▸ Task description: Copy the records word for word, from the first line through the line containing "will pyautogui.click(x=227, y=380).", including both of those lines.

▸ Entries taken from a collection:
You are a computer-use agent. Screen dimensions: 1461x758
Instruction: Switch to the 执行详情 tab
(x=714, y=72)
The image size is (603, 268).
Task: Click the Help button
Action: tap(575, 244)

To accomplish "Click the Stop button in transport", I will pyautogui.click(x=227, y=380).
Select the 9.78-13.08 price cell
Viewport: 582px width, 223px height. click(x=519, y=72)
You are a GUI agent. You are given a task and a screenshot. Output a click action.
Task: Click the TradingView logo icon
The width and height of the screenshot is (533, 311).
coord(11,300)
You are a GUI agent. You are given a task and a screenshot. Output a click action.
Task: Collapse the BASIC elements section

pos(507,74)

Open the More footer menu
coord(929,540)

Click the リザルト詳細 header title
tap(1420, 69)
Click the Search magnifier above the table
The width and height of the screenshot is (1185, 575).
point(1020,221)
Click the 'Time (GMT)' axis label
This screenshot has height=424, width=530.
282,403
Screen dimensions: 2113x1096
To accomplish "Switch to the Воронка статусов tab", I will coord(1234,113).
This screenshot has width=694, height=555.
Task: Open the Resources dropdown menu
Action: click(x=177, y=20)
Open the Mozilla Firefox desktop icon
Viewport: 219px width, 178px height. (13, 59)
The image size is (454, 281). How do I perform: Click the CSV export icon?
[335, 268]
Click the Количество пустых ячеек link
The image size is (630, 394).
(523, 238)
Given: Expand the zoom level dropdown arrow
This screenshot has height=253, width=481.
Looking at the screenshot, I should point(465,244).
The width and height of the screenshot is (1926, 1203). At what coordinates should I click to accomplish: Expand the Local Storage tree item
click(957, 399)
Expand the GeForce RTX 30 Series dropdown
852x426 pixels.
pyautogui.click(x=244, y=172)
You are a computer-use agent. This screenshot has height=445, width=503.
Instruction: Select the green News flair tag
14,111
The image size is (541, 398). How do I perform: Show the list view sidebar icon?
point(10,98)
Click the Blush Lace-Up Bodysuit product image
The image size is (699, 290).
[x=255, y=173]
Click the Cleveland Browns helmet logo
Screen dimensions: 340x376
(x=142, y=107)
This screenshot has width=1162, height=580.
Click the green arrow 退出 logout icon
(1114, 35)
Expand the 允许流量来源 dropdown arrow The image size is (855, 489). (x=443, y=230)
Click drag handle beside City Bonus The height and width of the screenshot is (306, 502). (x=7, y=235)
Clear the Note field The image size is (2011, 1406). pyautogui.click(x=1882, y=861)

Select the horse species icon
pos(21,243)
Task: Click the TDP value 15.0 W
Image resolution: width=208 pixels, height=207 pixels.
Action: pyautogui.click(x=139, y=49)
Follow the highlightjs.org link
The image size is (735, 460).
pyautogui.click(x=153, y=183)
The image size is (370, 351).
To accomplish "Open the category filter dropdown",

▸ Written response:
You are a computer-use agent. Screen dimensions: 1461x758
Instruction: Switch to the 执行详情 tab
(x=714, y=72)
The image size is (603, 268).
Task: Click the Help button
Action: tap(575, 244)

To accomplish "Click the Stop button in transport", I will pyautogui.click(x=227, y=380).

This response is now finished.